Safe Harbor is a concept which has been around since 1999 that allows plans to automatically pass nondiscrimination testing. A Safe Harbor 401(k) Plan requires that the plan sponsor make an employer contribution to the plan. There are two types of contributions to chose from: 1) a matching contribution using the formula of a 100% match of the first 3% plus 50% match of the next 2% of employee compensation deferred, or 2) a nonelective contribution that is 3% of compensation to all eligible employees, regardless of whether they make 401(k) contributions themselves. Both contributions are 100% vested immediately. Safe Harbor 401(k) plans that do not deposit any additional contributions in a plan year are also exempted from the top-heavy rules.
The Internal Revenue Code sets limits on the amount that a participant can defer on a pre-tax or post-tax basis each year. For 2015 the limit is $18,000 and if the employee attains the age of 50 during the plan year, he can contribute an additional catch-up contribution of $6,000. Many owners and other highly compensated employees can not contribute these maximum 401(k) amounts each year due to the required nondiscrimination testing. One way to guarantee that the business owner and other highly compensated employees will be able to contribute the maximum 401(k) amount without testing issues is to adopt one of the Safe Harbor contribution options.
Many plans may also be top-heavy and be required to contribute 3% of each participant’s entire year compensation if the owner and key employees are making 401(k) contributions during the year. If Safe Harbor is adopted and only the Safe Harbor contributions are being made, then only the Safe Harbor contributions are required and no top-heavy contributions are required. For the first year a participant becomes eligible, the top-heavy contribution must be calculated on full year compensation, but the safe harbor contribution may be calculated on compensation for only the time the participant was eligible, thus reducing the cost to the company. The Safe Harbor Match contribution may also be less than the contribution required under the top-heavy rules since the Safe Harbor Match is only being contributed for employees making their own 401(k) contributions.

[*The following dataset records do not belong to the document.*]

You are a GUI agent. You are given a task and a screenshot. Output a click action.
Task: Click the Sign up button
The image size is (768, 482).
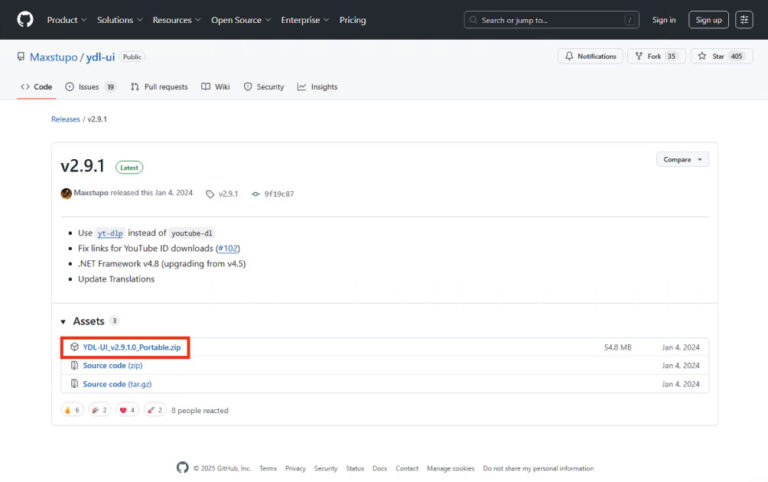pyautogui.click(x=708, y=20)
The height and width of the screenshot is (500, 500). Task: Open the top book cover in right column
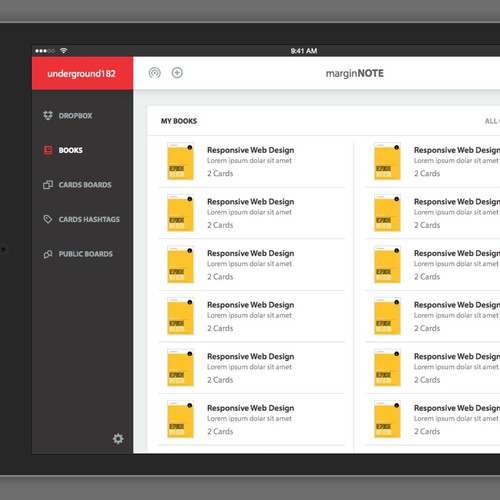point(387,161)
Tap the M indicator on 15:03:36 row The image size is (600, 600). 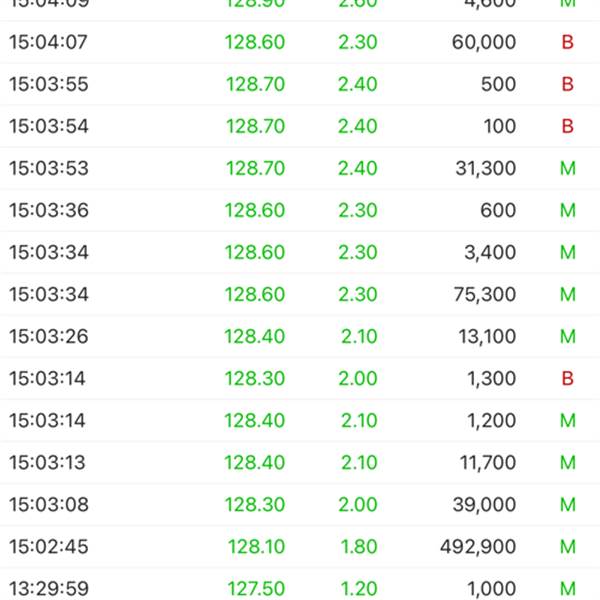568,210
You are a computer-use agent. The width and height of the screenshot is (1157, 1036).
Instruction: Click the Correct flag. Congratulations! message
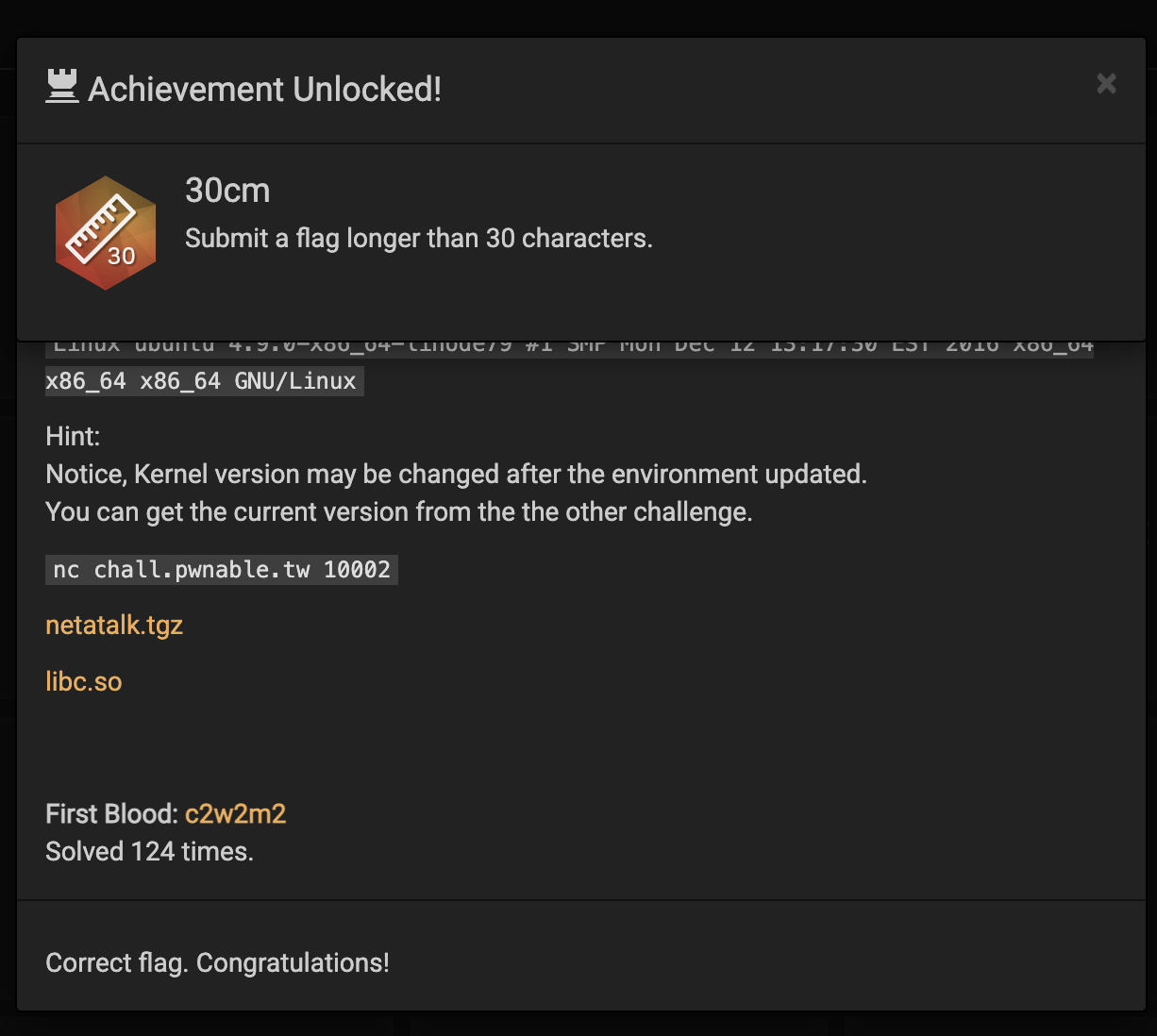(217, 962)
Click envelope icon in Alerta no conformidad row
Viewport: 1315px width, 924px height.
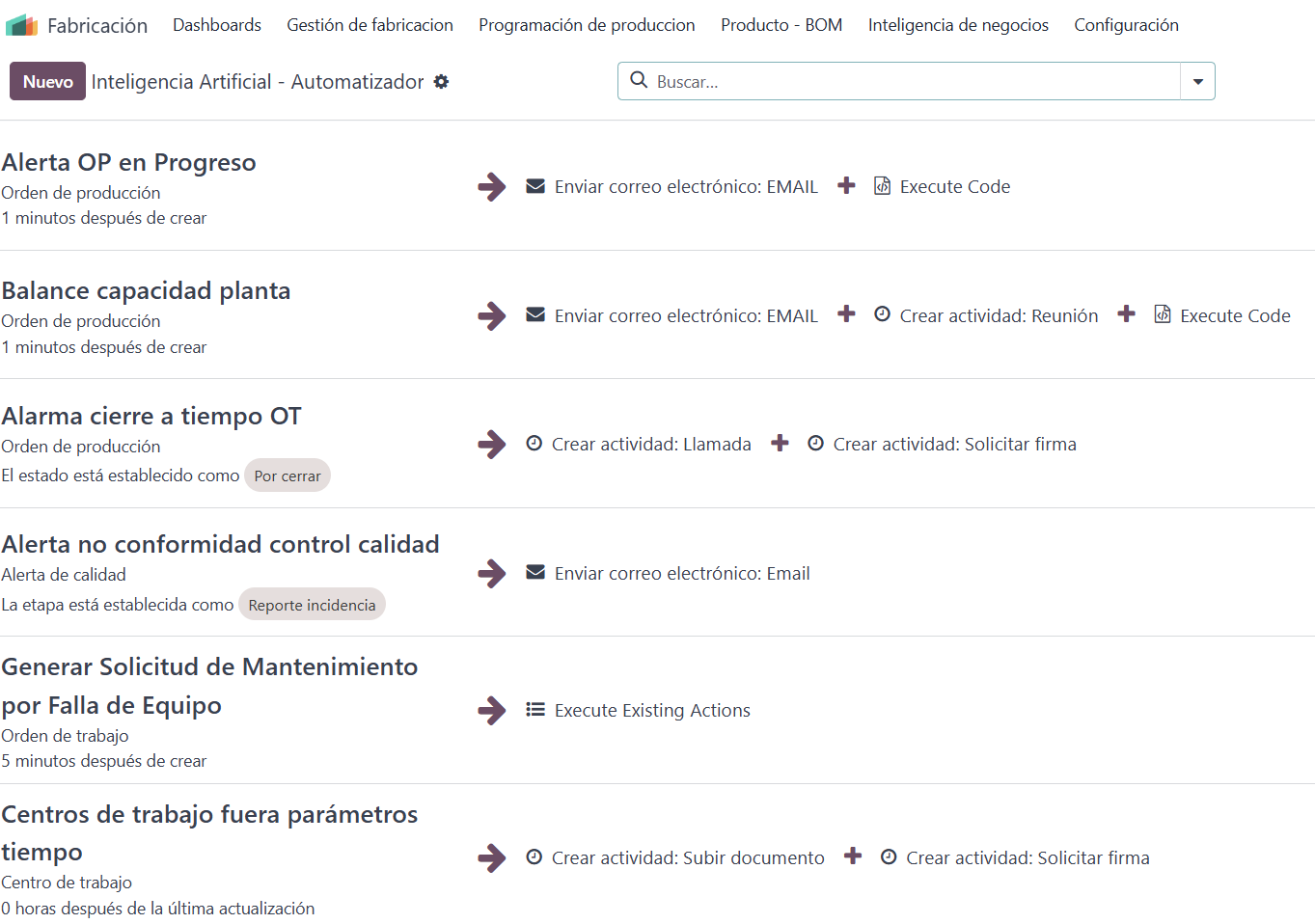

Also, if the business owner utilizes Safe Harbor and has a spouse on the payroll, the spouse can contribute 100% of the spouse’s wages up to the annual limits to the plan without any testing issues.
This example includes options for a Safe Harbor Non-Elective 3% plan and a Safe Harbor Match plan.
|Option One||Option Two|
|Safe Harbor Non-Elective 3%||Safe Harbor Match|
|Percent to Owners||100%||47%||71%||48%|
In Option One we have demonstrated two business owners at different wage levels contributing the maximum 401(k) contribution amount of $18,000 plus $6,000 as a catch-up contribution by utilizing the Safe Harbor Non-Elective 3% contribution. Under this scenario the business owners receive 47% of the employer contributions. The Safe Harbor Non-Elective 3% contribution can also be easily combined with additional Profit Sharing contributions in a cross-tested plan, see Cross Tested 401(k) Plan article here.
Some business owners only want to make contributions for those employees who are contributing to their own retirement. The Safe Harbor Matching contribution is a great option for them to use. In Option Two we have demonstrated all of the employees contributing 5% of compensation and receiving the Safe Harbor Match. Under this scenario, the business owners can again contribute up to the annual limit of $18,000 plus $6,000 as a catch-up contribution for 2015. The matching contributions for the employees are affordable and each business owner contributes the maximum amount allowed. The business owners receive 48% of the matching contributions.
Safe harbor 401(k) plans must satisfy certain notice requirements. The notice requirements are satisfied if each eligible employee for the plan year is given written notice of the employee's rights and obligations under the plan and the notice satisfies the content and timing requirements.
In order to satisfy the content requirement, the notice must describe the safe harbor method in use, how eligible employees make elections, any other plans involved. The timing requirement requires that the employer must provide notice within a reasonable period before each plan year. This requirement is deemed to be satisfied if the notice is provided to each eligible employee at least 30 days and not more than 90 days before the beginning of each plan year. Thus, in order for a company to adopt safe harbor for a calendar year plan, the plan must be amended and notice must be given to the employees at least 30 days prior to the beginning of the plan year, or by December 1 for calendar year plans.